March 3, 2019 Op-Ed
Commissioner Beth Melton: County leaders committed to collaboration
Previous tensions between the Routt County Board of Commissioners and the former Routt County treasurer have led many in our community to wonder about the relationship between these offices and who is really in charge.
I'll get to this question in a minute, but first, a short civics lesson.
County government is unique from other levels of government in several ways. Most notably, county authority in Colorado — and many other states — has very specific parameters, which are laid out by the state. Counties are considered a subdivision of the state government and can only exercise powers specifically granted to them.
The responsibilities of counties include law enforcement (including providing jail services and supporting the court system and district attorney); providing the state's social services; constructing, maintaining and repairing roads and bridges; and managing land use in unincorporated areas outside of cities and towns. In addition, counties have a large number of miscellaneous other duties per state legislation, which include weed control, restaurant inspection, liquor licensing, landfill oversight and many others.
Each of the elected officials in the county has its own set of duties. For example, law enforcement is the responsibility of the sheriff. The clerk and recorder is responsible for public records and licensing of various types.
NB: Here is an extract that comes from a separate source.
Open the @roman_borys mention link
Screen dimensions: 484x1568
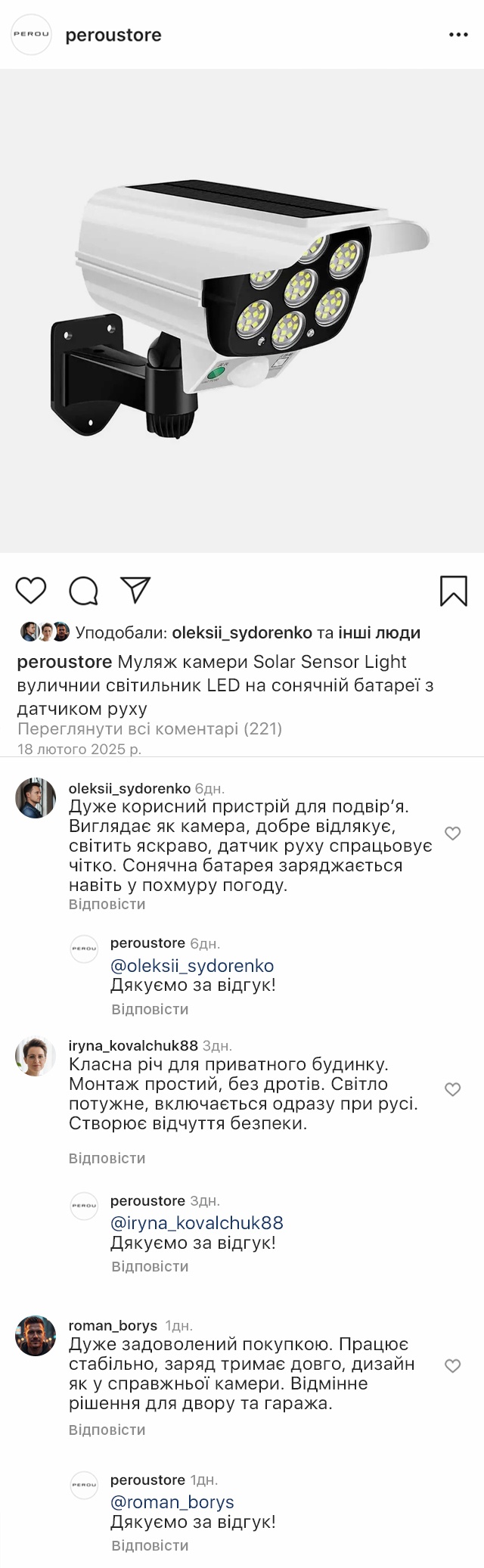[172, 1502]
The assessor determines the value of property, and the coroner declares when an individual is deceased — and, interestingly, is the only one authorized to arrest the sheriff.
The Treasurer's Office is responsible for receiving and disbursing county funds and also serves as the public trustee, including handling foreclosures and releases of deeds of trust. The treasurer collects taxes — some state taxes and local taxes, including those for school districts. The treasurer also handles delinquent property taxes.
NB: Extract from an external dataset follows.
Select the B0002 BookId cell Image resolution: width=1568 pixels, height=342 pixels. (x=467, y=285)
In Routt and most counties in Colorado, there are three elected commissioners who collectively make up the board. Commissioners are responsible for county administration, budgets and policy-making. There is no direct authority over any other elected officials except that the commissioners approve the budget of each department, including those run by other elected officials.
The independence of each elected office along with the budget authority of the commissioners provides checks and balances as well as accountability directly to the public. There is also a clear need for interdependence and cooperation to ensure that the residents and taxpayers of Routt County are well-served. It is critically important that all elected officials are willing and able to work together and communicate effectively with one another to serve our residents and taxpayers.
Because there is no direct line of authority between any of the elected offices, we are all reliant on the leadership and relationship skills of our county elected officials to serve the public. While this may seem a somewhat unsatisfying resolution to tensions between offices, it really boils down to effective leadership, including the willingness to collaborate and cooperate, the ability to put egos aside and a commitment to communication.